EXERCISE MATERIALS |
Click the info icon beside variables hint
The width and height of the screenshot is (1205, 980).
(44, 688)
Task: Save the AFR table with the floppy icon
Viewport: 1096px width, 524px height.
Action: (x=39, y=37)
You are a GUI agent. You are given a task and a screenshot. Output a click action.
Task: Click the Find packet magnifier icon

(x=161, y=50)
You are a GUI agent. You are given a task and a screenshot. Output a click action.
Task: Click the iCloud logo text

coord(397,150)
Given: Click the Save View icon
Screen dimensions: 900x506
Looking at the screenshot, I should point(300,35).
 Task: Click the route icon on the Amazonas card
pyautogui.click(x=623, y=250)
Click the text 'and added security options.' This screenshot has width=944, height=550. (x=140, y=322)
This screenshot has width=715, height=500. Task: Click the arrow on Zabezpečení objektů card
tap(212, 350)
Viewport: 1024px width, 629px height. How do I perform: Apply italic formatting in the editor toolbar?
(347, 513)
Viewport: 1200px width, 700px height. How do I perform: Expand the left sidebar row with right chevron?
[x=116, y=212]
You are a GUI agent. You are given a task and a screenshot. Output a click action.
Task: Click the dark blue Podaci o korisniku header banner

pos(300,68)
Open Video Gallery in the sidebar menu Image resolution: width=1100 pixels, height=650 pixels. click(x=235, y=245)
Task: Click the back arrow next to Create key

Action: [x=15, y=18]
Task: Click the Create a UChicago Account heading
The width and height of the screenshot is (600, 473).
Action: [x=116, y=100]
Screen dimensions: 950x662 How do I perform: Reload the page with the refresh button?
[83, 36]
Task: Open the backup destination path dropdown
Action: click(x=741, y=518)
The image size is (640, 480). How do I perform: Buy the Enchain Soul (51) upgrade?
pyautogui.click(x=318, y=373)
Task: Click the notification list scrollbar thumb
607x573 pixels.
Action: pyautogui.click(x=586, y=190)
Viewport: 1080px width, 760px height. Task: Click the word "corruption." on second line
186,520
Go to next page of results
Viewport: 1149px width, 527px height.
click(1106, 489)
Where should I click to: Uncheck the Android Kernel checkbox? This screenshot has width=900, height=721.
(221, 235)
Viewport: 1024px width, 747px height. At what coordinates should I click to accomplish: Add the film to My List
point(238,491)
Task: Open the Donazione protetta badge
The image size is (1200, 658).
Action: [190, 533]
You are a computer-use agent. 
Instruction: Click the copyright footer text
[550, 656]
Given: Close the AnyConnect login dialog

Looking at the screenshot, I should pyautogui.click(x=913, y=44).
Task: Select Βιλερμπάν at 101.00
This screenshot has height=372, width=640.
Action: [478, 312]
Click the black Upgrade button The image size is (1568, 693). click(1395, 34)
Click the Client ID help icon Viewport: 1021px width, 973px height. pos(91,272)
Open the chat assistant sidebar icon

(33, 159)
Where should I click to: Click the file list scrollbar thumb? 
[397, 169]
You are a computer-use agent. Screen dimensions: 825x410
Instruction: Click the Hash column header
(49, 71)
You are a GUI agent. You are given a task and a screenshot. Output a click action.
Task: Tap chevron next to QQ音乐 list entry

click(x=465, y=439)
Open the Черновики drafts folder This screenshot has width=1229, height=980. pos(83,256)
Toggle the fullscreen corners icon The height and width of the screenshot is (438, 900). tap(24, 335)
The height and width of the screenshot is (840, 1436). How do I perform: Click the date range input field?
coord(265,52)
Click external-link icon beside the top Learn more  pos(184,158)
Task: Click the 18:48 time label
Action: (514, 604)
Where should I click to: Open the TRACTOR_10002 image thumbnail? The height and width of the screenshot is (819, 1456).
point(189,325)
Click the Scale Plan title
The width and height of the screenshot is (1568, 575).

WORK TO BE COMPLETED | The response should be every record above restated exactly.

ANSWER SECTION |
Click the info icon beside variables hint
The width and height of the screenshot is (1205, 980).
(44, 688)
Task: Save the AFR table with the floppy icon
Viewport: 1096px width, 524px height.
Action: (x=39, y=37)
You are a GUI agent. You are given a task and a screenshot. Output a click action.
Task: Click the Find packet magnifier icon

(x=161, y=50)
You are a GUI agent. You are given a task and a screenshot. Output a click action.
Task: Click the iCloud logo text

coord(397,150)
Given: Click the Save View icon
Screen dimensions: 900x506
Looking at the screenshot, I should point(300,35).
 Task: Click the route icon on the Amazonas card
pyautogui.click(x=623, y=250)
Click the text 'and added security options.' This screenshot has width=944, height=550. (x=140, y=322)
This screenshot has width=715, height=500. Task: Click the arrow on Zabezpečení objektů card
tap(212, 350)
Viewport: 1024px width, 629px height. How do I perform: Apply italic formatting in the editor toolbar?
(347, 513)
Viewport: 1200px width, 700px height. How do I perform: Expand the left sidebar row with right chevron?
[x=116, y=212]
You are a GUI agent. You are given a task and a screenshot. Output a click action.
Task: Click the dark blue Podaci o korisniku header banner

pos(300,68)
Open Video Gallery in the sidebar menu Image resolution: width=1100 pixels, height=650 pixels. click(x=235, y=245)
Task: Click the back arrow next to Create key

Action: [x=15, y=18]
Task: Click the Create a UChicago Account heading
The width and height of the screenshot is (600, 473).
Action: [x=116, y=100]
Screen dimensions: 950x662 How do I perform: Reload the page with the refresh button?
[83, 36]
Task: Open the backup destination path dropdown
Action: click(x=741, y=518)
The image size is (640, 480). How do I perform: Buy the Enchain Soul (51) upgrade?
pyautogui.click(x=318, y=373)
Task: Click the notification list scrollbar thumb
607x573 pixels.
Action: pyautogui.click(x=586, y=190)
Viewport: 1080px width, 760px height. Task: Click the word "corruption." on second line
186,520
Go to next page of results
Viewport: 1149px width, 527px height.
click(1106, 489)
Where should I click to: Uncheck the Android Kernel checkbox? This screenshot has width=900, height=721.
(221, 235)
Viewport: 1024px width, 747px height. At what coordinates should I click to accomplish: Add the film to My List
point(238,491)
Task: Open the Donazione protetta badge
The image size is (1200, 658).
Action: [190, 533]
You are a computer-use agent. 
Instruction: Click the copyright footer text
[550, 656]
Given: Close the AnyConnect login dialog

Looking at the screenshot, I should pyautogui.click(x=913, y=44).
Task: Select Βιλερμπάν at 101.00
This screenshot has height=372, width=640.
Action: [478, 312]
Click the black Upgrade button The image size is (1568, 693). click(1395, 34)
Click the Client ID help icon Viewport: 1021px width, 973px height. pos(91,272)
Open the chat assistant sidebar icon

(33, 159)
Where should I click to: Click the file list scrollbar thumb? 
[397, 169]
You are a computer-use agent. Screen dimensions: 825x410
Instruction: Click the Hash column header
(49, 71)
You are a GUI agent. You are given a task and a screenshot. Output a click action.
Task: Tap chevron next to QQ音乐 list entry

click(x=465, y=439)
Open the Черновики drafts folder This screenshot has width=1229, height=980. pos(83,256)
Toggle the fullscreen corners icon The height and width of the screenshot is (438, 900). tap(24, 335)
The height and width of the screenshot is (840, 1436). How do I perform: Click the date range input field?
coord(265,52)
Click external-link icon beside the top Learn more  pos(184,158)
Task: Click the 18:48 time label
Action: (514, 604)
Where should I click to: Open the TRACTOR_10002 image thumbnail? The height and width of the screenshot is (819, 1456).
point(189,325)
Click the Scale Plan title
The width and height of the screenshot is (1568, 575).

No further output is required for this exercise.